• Document section:
If you like your chili hearty, not soupy, this recipe is going to be your new favorite.
Prep Time10 minutes
Cook Time30 minutes
Total Time40 minutes
Course: Main Dishes
Servings: 4 servings
Calories: 324kcal

Ingredients

  • 2 tablespoons olive oil
  • 1 medium onion diced
  • 1/2-1 jalapeno pepper seeded, cored and minced
  • 2 cloves garlic minced
  • 1 tablespoon chili powder
  • 2 teaspoons ground cumin
  • 2 teaspoons dried oregano
  • 1 teaspoon ground coriander
  • 1 large zucchini diced
  • 1 medium bell pepper yellow, red or orange, diced
  • 3 cups cooked heirloom beans see note
  • 2 14.5-ounce cans diced fire-roasted tomatoes
  • 1 cup water or vegetable broth
  • 3/4 cup fresh or frozen corn kernels
  • 2 tablespoons tomato paste
  • Salt and pepper to taste
  • Chopped cilantro and green onions sour cream, shredded cheese or crumbled queso fresco and/or crackers, for serving

Instructions

  • Heat the oil in a Dutch oven over medium heat. Add the onion and cook until it’s softened, 5-7 minutes. Add the jalapeño, garlic and spices, and cook until fragrant, about 1 minute.

• Dataset excerpt:
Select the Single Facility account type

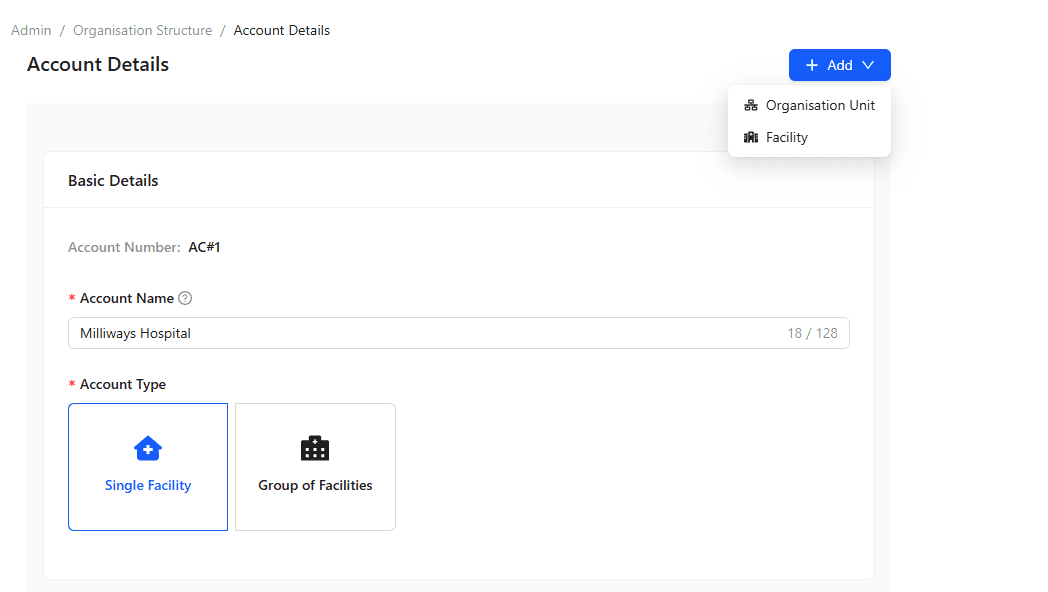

• What the exercise asks:
Answer these from the chili recipe:
1. How many servings does it make?
2. How many cans of diced fire-roasted tomatoes does it call for, and what size are they?
3. How long should the onion cook until it has softened?

• Result of this task:
1. 4 servings
2. Two 14.5-ounce cans
3. 5-7 minutes